The exercise: Convert the data below into a JSON list of strings, one string per line, skipping blank lines and leaving out the pictures.
(begin)
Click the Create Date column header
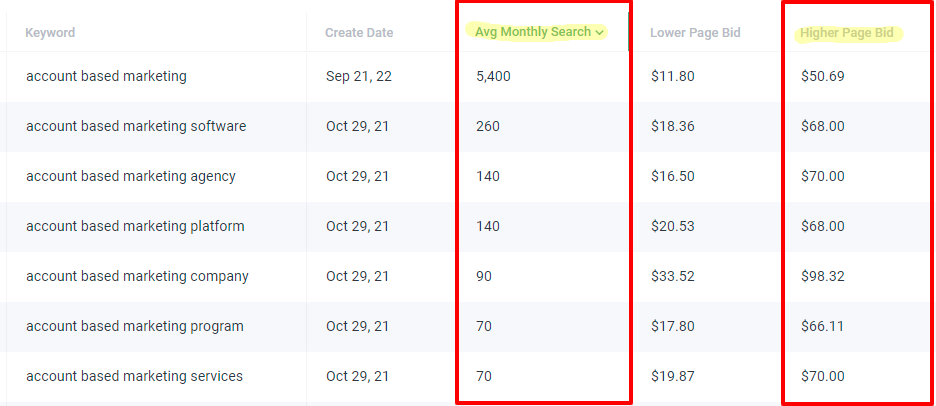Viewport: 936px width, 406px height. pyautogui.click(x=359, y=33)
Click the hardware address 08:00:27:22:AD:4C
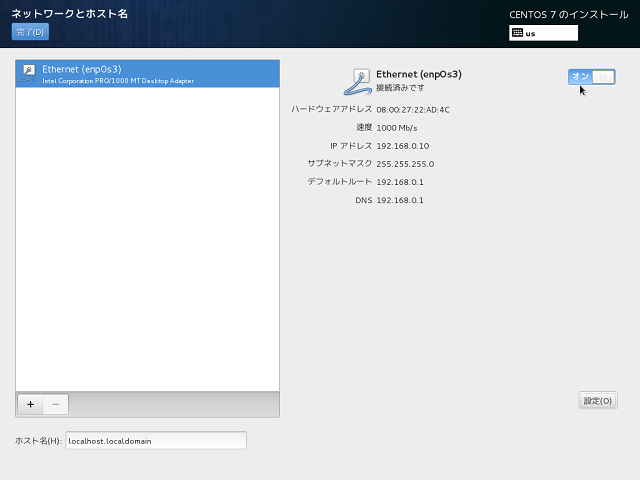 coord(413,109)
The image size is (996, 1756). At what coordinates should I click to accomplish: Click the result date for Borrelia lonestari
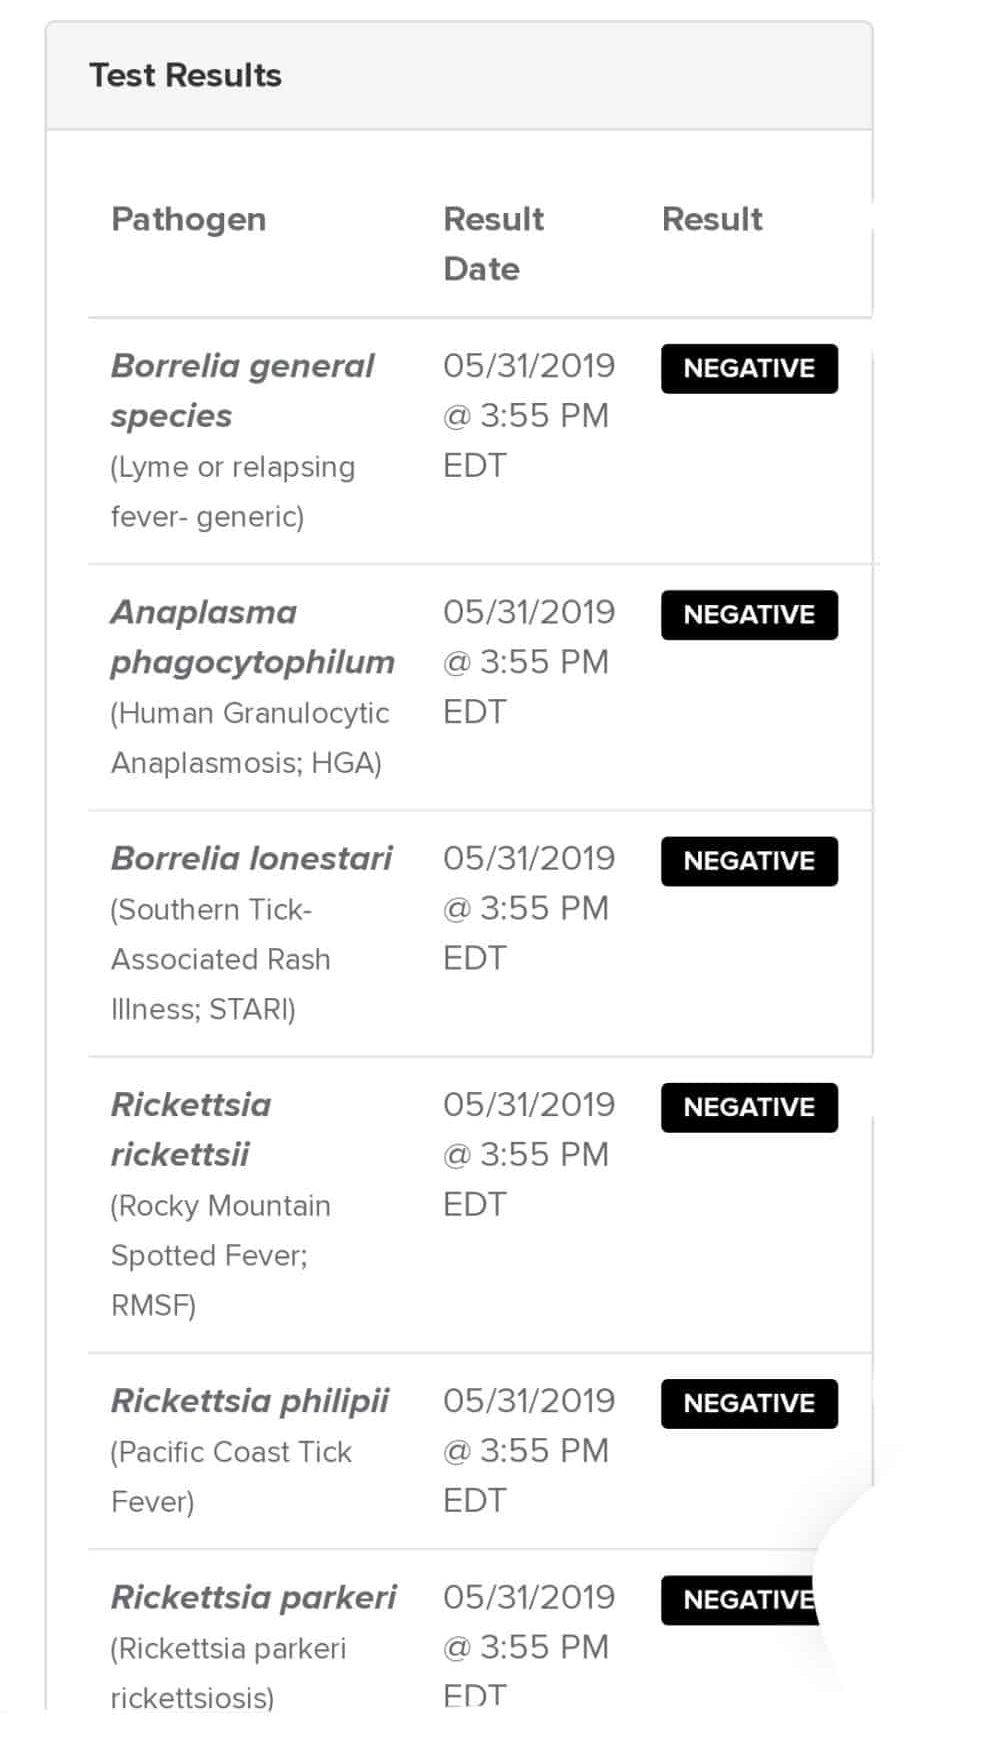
(end)
Solution for this exercise:
[
  "Click the Create Date column header",
  "Viewport: 936px width, 406px height. pyautogui.click(x=359, y=33)",
  "Click the hardware address 08:00:27:22:AD:4C",
  " coord(413,109)",
  "The image size is (996, 1756). At what coordinates should I click to accomplish: Click the result date for Borrelia lonestari"
]